◆ **Provided material**
--------------------------------

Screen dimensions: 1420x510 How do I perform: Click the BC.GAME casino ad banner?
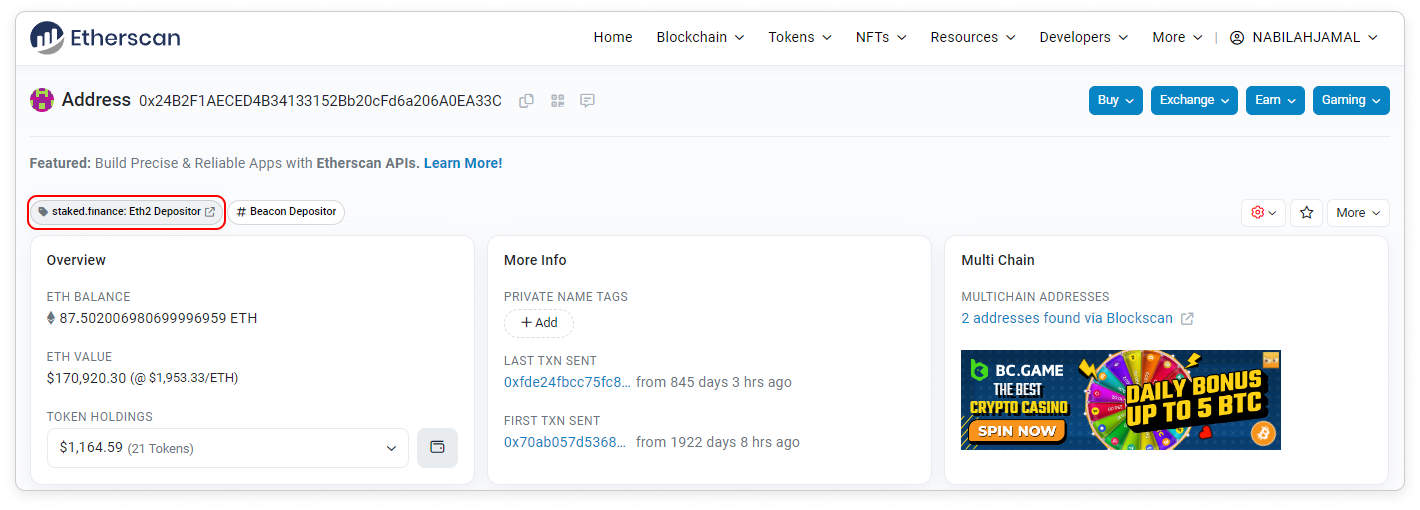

--------------------------------

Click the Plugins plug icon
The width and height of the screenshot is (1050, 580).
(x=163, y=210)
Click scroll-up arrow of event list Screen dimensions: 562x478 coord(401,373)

--------------------------------

◆ **What is expected**
For this task, write out exactly the lines of the entries above, starting at the line with "The width and" and ending at the line with "Click scroll-up arrow", both included, and no others.

◆ **Task response**
The width and height of the screenshot is (1050, 580).
(x=163, y=210)
Click scroll-up arrow of event list Screen dimensions: 562x478 coord(401,373)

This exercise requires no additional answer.